Sorry if I appear to be labouring a fairly obvious point. But the tragedy is that for many if not most people, it isn’t at all obvious. They read in the papers or they see on TV that Britain has passed that ‘grim milestone’ of 100,000 Covid deaths, and they think: ‘This is serious. Maybe I should wear two masks next time I go into Waitrose. Maybe I should relax my principled opposition to informing on my neighbours whom I witnessed having drinks with people outside their household bubble. Maybe I should say “No. Not nearly!” to all those surveys asking me whether Boris Johnson’s anti-coronavirus strategy has gone far enough . . .” Which is one reason we’re in the massive mess we’re in: people just aren’t doing their basic due diligence with regard to the government’s deliberately scaremongering – and frankly mendacious – Covid death statistics.
‘Ah!’ say the true believers – some of them ‘libertarians’ from free market think tanks whose job it supposedly is to look under the bonnet rather than blithely accept the used car salesman’s patter – ‘But blah, blah, blah blah!’
I’m not trying to evade the argument here by refusing to engage with their scintillating points. I’m saying that their points are irrelevant, a distraction, noise not signal. It comes down to this: either lots and lots of extra people are dying as a result of this deadly new disease or they’re not. And if they’re not, as I’ve just demonstrated the case to be, then why the hell are we still kidding ourselves that they are?
There are loads more fascinating details I could invoke in support of my argument. If you want to read further, I heartily recommend this most excellent deep-dive by Simon Elmer of Architects for Social Housing. (Which is where you’ll find those ONS charts I mentioned near the beginning). It covers things like the dubious way the government calculates its Covid deaths (such as the fact that even if you die of cancer or Alzheimer’s or anything else, it still gets whacked down as Covid if it’s within 28 days of one of those dodgy, oversensitive PCR tests); and the way influenza, historically a reliable annual culler of the old and infirm, has mysteriously vanished from the statistics, almost as if – imagine! – thousands of flu deaths are now being misrepresented as Covid deaths.

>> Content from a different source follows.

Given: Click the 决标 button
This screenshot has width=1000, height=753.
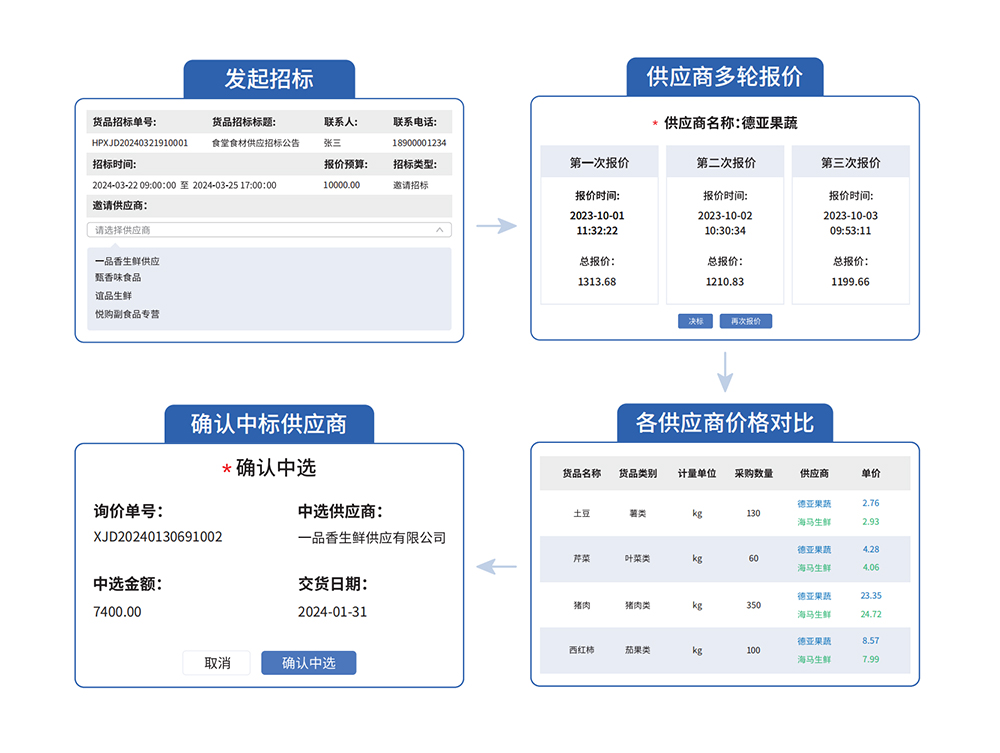Looking at the screenshot, I should tap(695, 321).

But though interesting – and damning – these details are red herrings. They’re the kind of red herring with which I’m all too familiar, having spent more than ten years studying the similarly dishonest sleights of hand used to scare the public into believing that ‘climate change’ is a deadly, unprecedented, man-made threat rather than a natural process to which we can all adapt easily and inexpensively. Their purpose is to blind you with fake science – ‘scientism’ as it’s known – and discourage you from looking at the bigger picture.
The bigger picture is this: Covid-19 is not a deadly and unprecedented threat to our civilisation. But the overreaction to it is, most definitely.